**** Selected passage
Children learn kindness by example. (ok, so I got it from a bumper sticker)
post #3 of 24
He (she) is not being bad, they are being 2. (or whatever age)

I can choose my reaction.

Will this matter in 5 years? Five months? Five minutes?


Making someone feel bad will not make them act *good*.
post #4 of 24
Quote:
Originally Posted by ani'smommy
I would love to have a list of phrases that I can keep in my pocket or on the fridge that will help me GD.

So here's one:

Honor the Impulse
Redirect
Well, you already got my main discipline techniques lol.

Also, try to see things from your dc's perspective. That's a good one too
Oh oh oh. and Assume the best intentions.

"Children need to see that they are assumed to be well-intentioned, naturally social people who are trying to do the right thing and who want reliable reactions from their elders to guide them." TCC
post #5 of 24
When they act bad, they feel bad. (Bad grammar, but y'know.... )

I'm the adult.

He's doing the best he can.

I'm doing the best I can.

What would Dar (or your GD idol ) do?

BREATHE!

Imagine what it was like for Robin Williams' mother when he was 4!
post #6 of 24
Quote:
Originally Posted by captain crunchy

Making someone feel bad will not make them act *good*.

I REALLY like that!!!
post #7 of 24
Keep them safe - not under your thumb

Don't squash his/her spirit

What did I give him to (eat/drink) that could have caused this incredible change in behaviour - lack of focus etc..?

What does he really need here?

Time IN not Time OUT
post #8 of 24
I think I got this from HOTYK...

It is exactly when our kids are at their worst, that they need us the most.

Or this works for me...

To foster true independence, you must invite dependence.

and this bit of advice from Barbara Coloroso (Kids Are Worth It)

If it's not unhealthy, life threatening or morally wrong (the rights of others say), then LET IT GO!

That last one, I've really forgotten about lately and it's gotten DS and I into a real adversarial merry go round. The past two days, I've been kinder and more tolerant than I have been in ages, just not letting the little stuff get to me so much. You know what? So goes DS. Never ceases to amaze me but it shouldn't. It stands to reason... I do indeed possess the power to "make the weather."

For the record I keep a note, (very large and bold print) taped right above my coffee maker (where I see it first thing in the am):

K I N D

This helps too.

The best,
Em
post #9 of 24
Ok......I've got some questions?

What does "honor the impulse" mean?? (I'm clueless!)
Who is Dar?
What does HOTYK stand for?

Thanks mamas
post #10 of 24
I really like these!
********
**** Material shown
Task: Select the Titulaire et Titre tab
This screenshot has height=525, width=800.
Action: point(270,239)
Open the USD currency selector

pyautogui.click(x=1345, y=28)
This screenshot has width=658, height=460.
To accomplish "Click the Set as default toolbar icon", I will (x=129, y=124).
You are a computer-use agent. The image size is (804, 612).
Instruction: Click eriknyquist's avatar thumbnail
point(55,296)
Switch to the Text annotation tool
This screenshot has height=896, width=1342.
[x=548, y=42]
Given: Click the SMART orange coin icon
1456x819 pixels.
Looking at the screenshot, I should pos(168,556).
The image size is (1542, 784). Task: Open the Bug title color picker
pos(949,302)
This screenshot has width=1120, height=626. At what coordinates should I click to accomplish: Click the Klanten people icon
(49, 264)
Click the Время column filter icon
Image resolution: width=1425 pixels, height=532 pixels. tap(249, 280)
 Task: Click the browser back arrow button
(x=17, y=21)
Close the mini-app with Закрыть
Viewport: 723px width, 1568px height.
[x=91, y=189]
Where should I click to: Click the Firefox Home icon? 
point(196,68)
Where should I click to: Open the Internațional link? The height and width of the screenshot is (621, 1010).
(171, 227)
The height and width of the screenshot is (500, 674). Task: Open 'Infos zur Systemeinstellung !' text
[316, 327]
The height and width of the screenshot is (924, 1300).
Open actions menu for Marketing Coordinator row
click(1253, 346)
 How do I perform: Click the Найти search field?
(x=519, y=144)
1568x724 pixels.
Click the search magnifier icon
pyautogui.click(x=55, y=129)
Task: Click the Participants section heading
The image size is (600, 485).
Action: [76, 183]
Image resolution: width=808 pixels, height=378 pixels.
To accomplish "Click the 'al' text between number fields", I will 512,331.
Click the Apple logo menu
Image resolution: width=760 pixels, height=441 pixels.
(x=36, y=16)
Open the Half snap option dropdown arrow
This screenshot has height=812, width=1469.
********
• _Exercise task_
Pick up the forum thread on gentle discipline phrases after its last post and continue it. The items have nothing to do with this.

• _Output of the exercise_
Here are some of mine...

Laughter is always better than yelling.
Most messes are fun to make and relatively easy to clean up.
Even mommies can enjoy stomping in puddles (or, it's never to late to have a happy childhood)
Comprimise (or mommy/daddy isn't always right)
Kids can have bad days too
post #11 of 24
Wow -- these are really wonderful and inspirational! I don't have any to add right now but I'm committing several of these to memory. I will chant them in my head during those trying moments!
post #12 of 24
Some of mine that I repeat often:

Why not?

My issue is not my children's issue.

They're not doing it on purpose.

They're small, defenseless, and completely dependent on me. It's wrong to exploit that.

I am an adult. I don't have to respond on their level.

Self-control is a learned skill, and it takes time to learn. They're doing the best that they can.

When all else fails, play along.

Don't spend more energy getting upset about something than it takes to fix it.

Breathe deeply before responding.
post #13 of 24
Tell your children what they can do, not what they can't.

Tell your children what YOU will do, not what THEY need/should/will do.

Take 3 deep breaths before responding.

Remember: You can't control someone else's behavior, but you can control yours.

Even good mommies have bad days. Apologize to your kids when that happens.
post #14 of 24
Quote:
Originally Posted by Collin'sMama
Ok......I've got some questions?

What does "honor the impulse" mean?? (I'm clueless!)
Kids often act on impulse. To honor it is to recognize it as a normal behavior and not demand for them to be as rational as an adult

Quote:
Originally Posted by Collin'sMama
Who is Dar?
Dar is a user name for the mama that often posts here in Gentle Discipline forum

Quote:
Originally Posted by Collin'sMama
What does HOTYK stand for?
Hold On To Your Kids, the book (don't remember the author)
post #15 of 24
Thread Starter 
These are great! Thanks everyone!
post #16 of 24
These aren't as great as some of the others, but I remind myself that

Children under 2 are not capable (or are very rarely capable) of willful misbehavior. (from Aletha Solter)

ALL misbehavior is the expression of an unmet need. Knowing that, it's not really misbehavior.

Children only manipulate if others have manipulated them--so I'd better not manipulate her if I don't want her to manipulate me.

She's not manipulating, she's using the best way she knows to get her needs met.

What does she need? AKA What is she telling me with this behavior that she needs?
post #17 of 24
whoops . . . duplicate.
post #18 of 24
I'd like to add-
What can I do to help ds do the right thing? I assume he wants to, and just needs my help sometimes. (Imo, this is really related to "honor the impulse")

Quote:
Originally Posted by Ally'smom
Children under 2 are not capable (or are very rarely capable) of willful misbehavior. (from Aletha Solter)
ITA 100% !!!

Quote:
Originally Posted by Collin'sMama
What does "honor the impulse" mean?? (I'm clueless!)
It came from Becoming the Parent You Want to Be. (afaik)
I'll add to what irinam said- I think of "honor the impulse" as a redirection. Whatever dc is doing, the *impulse* behind it is almost always a normal, developmentally appropriate impulse. But sometimes the expression of that impulse is not socially acceptable. So, I figure out what his impulse was, and find an alternative, and mutually agreeable, way for him to express it.
Say ds is banging on the window with a stick. I'd probably figure that the impulse was to see "what happens when I hit stuff with this stick", in which case I'd point out things that are ok to hit with the stick. OR perhaps his impulse was that he was standing at the window, and just wanted something to do. In that case, I'd give him a cloth to wipe the window with.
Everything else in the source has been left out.